■ What the task asks:
Each entry is to be retyped without alteration, and no picture is to be included.

[[ Record excerpts open ]]

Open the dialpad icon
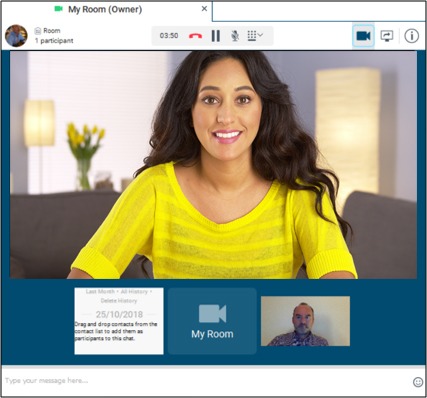This screenshot has height=398, width=427. pyautogui.click(x=252, y=36)
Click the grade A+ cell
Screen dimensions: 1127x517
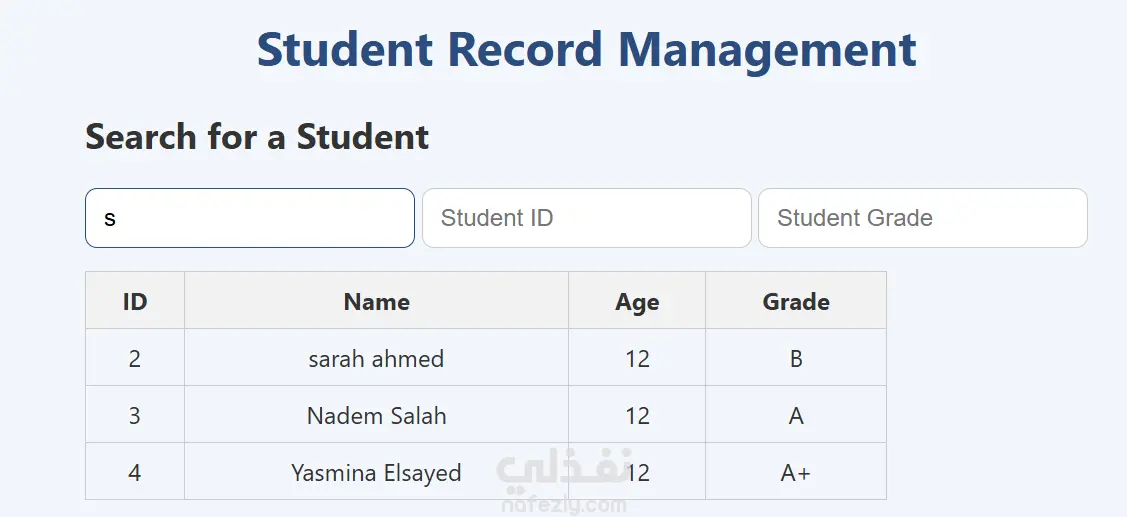pos(796,472)
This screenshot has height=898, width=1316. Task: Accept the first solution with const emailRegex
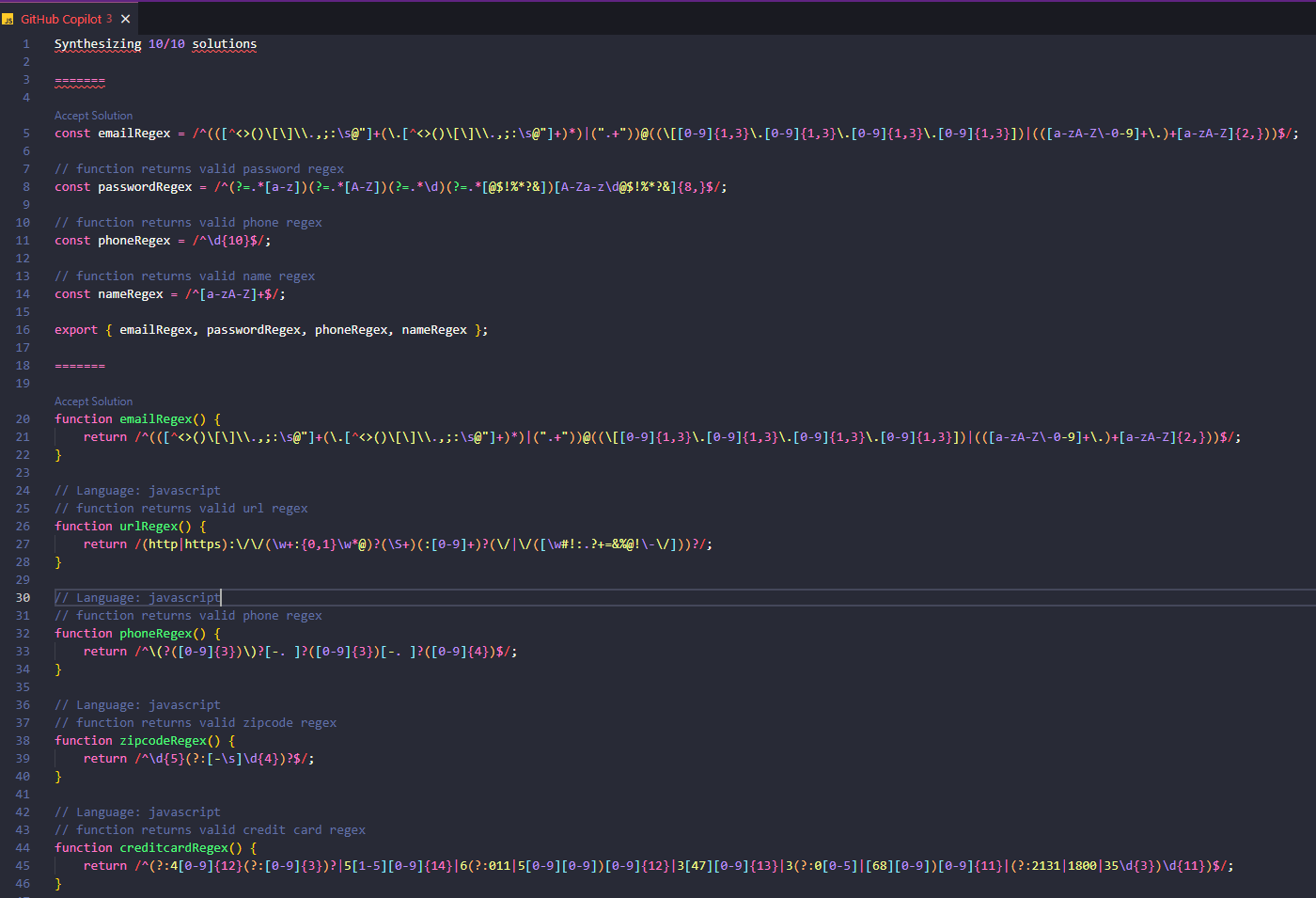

[[ Record excerpts closed ]]

■ Exercise result:
Open the dialpad icon
This screenshot has height=398, width=427. pyautogui.click(x=252, y=36)
Click the grade A+ cell
Screen dimensions: 1127x517
pos(796,472)
This screenshot has height=898, width=1316. Task: Accept the first solution with const emailRegex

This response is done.